The stress regime in the Alberta Basin has been established in this study on the basis of 1446 hydraulic tests and on density logs in selected wells. On this basis, the minimum horizontal stress and the vertical stress have been estimated at all acid-gas injection sites. Minimum horizontal stresses increase with depth with a basin-wide average gradient of 16.6 kPa/m. Maximum vertical stresses increase with depth with a basin-wide gradient of 23.8 kPa/m. Fracture pressures increase with depth with an average gradient of 19 kPa/m, and are at all the sites greater than the minimum horizontal stress, but smaller than the vertical stress. Maximum bottom hole injection pressures are safely below the minimum horizontal stress, hence lower than the fracture pressure. Thus, there is no danger of opening existing fractures, neither, obviously, of inducing new ones.
The study has also shown that, in the case of acid or greenhouse gas injection, prescribing the maximum wellhead injection pressure, according to general values established for water disposal, is not sufficient because the gas most likely will not have enough bottom-hole pressure to overcome the formation pressure and enter the injection unit. Thus, for acid and greenhouse gas injection in geological media, there is need to establish the maximum bottom hole and wellhead injection pressures on the basis of minimum horizontal stress to avoid opening of potential pre-existing fractures, and on the basis of gas properties at reservoir and wellhead conditions (pressure and temperature).
The current acid-gas injection operations in Western Canada meet the safety criteria imposed by the need to maintain the integrity of the injection unit. However, the wide range of variability in the ratio between minimum horizontal stresses and fracturing pressures points out to the need to perform hydraulic tests at each site, rather than estimate the fracturing pressure from basin-wide fracturing gradients or numerical models.
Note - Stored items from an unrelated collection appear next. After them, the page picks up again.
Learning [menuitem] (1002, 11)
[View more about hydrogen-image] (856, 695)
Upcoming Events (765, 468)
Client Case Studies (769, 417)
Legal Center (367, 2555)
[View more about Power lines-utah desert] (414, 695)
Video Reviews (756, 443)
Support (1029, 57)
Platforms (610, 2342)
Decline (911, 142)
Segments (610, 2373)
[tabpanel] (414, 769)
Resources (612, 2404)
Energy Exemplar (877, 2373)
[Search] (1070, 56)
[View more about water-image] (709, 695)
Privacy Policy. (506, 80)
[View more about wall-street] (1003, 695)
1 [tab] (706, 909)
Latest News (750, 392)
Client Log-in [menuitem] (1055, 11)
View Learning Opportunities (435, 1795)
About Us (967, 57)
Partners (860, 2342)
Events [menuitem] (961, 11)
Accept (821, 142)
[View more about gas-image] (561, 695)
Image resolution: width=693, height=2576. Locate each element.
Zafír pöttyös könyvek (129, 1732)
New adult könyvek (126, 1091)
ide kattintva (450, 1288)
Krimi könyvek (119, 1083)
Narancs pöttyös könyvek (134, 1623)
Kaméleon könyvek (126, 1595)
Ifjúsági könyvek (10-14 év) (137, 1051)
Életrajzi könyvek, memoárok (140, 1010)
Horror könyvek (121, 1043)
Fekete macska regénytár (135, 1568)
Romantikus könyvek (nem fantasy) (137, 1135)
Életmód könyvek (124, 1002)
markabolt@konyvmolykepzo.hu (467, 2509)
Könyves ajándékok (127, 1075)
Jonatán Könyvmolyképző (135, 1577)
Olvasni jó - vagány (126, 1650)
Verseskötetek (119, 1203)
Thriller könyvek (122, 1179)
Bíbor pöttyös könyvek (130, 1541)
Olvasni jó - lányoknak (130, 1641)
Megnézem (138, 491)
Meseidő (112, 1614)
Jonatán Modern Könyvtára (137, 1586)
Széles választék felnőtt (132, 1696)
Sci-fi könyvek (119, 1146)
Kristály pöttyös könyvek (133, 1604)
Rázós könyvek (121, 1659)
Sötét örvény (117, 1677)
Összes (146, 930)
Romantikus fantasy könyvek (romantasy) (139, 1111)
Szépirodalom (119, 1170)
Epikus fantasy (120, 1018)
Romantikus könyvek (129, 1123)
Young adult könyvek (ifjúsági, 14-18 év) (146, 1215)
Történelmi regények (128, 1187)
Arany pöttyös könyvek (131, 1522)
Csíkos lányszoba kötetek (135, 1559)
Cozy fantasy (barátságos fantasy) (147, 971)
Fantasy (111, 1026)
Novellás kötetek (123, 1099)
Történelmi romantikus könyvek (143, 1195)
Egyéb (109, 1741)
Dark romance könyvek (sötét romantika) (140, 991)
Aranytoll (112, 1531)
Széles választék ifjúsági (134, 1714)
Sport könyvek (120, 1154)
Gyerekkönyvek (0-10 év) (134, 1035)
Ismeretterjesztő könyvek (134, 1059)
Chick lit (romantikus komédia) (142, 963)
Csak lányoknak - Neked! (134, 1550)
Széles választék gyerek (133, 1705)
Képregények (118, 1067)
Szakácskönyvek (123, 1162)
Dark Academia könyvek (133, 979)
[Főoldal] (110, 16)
Performing carefully conducted tests will also allow site-specific determination of the minimum horizontal stress, hence of a better upper limit for the bottom hole injection pressure, to ensure that pre-existing fractures, if present, will not be opened.
Bachu, S., Haug, K. and Michael, K. (2008): Stress regime at acid-gas injection operations in western Canada; Energy Resources Conservation Board, ERCB/AGS Special Report 94, 42 p.